Mid-June in coastal New England towns generates a feeling of leaving something behind – such as the dreary spring rain season. No grief – simple relief. Personally, I feel like a young kid who just pulled down the safety bar on the Ferris Wheel seat. I’m a little nervous as I anticipate the ride ahead when the wheel will rise me higher toward the sun. I’ll have a great view the horizon and those who live beneath the sky. Summers are brief by the northern seas. The season peaks at the top of the wheel. Then begins a gentle fall in August when I will circle back to to the life I’ve left behind.

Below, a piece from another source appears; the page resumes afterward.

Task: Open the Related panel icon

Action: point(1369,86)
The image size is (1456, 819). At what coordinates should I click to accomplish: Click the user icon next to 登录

As expected, everything is damp and the noun Must takes it’s place ahead of the verb Must. Instead of the Orange Ozone warning of a midwest urban heat inversion – I’m breathing deeply and savoring lungfuls of salty air tinged with the flotsam and jetsam of low tide. The air is rich with a breath all it’s own – a tribute to the ways of wind which usually robs us of the intensity of briny scents. Low tide has an odor that you chew in your mouth as when eating an over-steamed clam. The tidal pools scurry with life. All that dies is quickly devoured by that which lives. It’s a circle – just like the ride on a Ferris Wheel.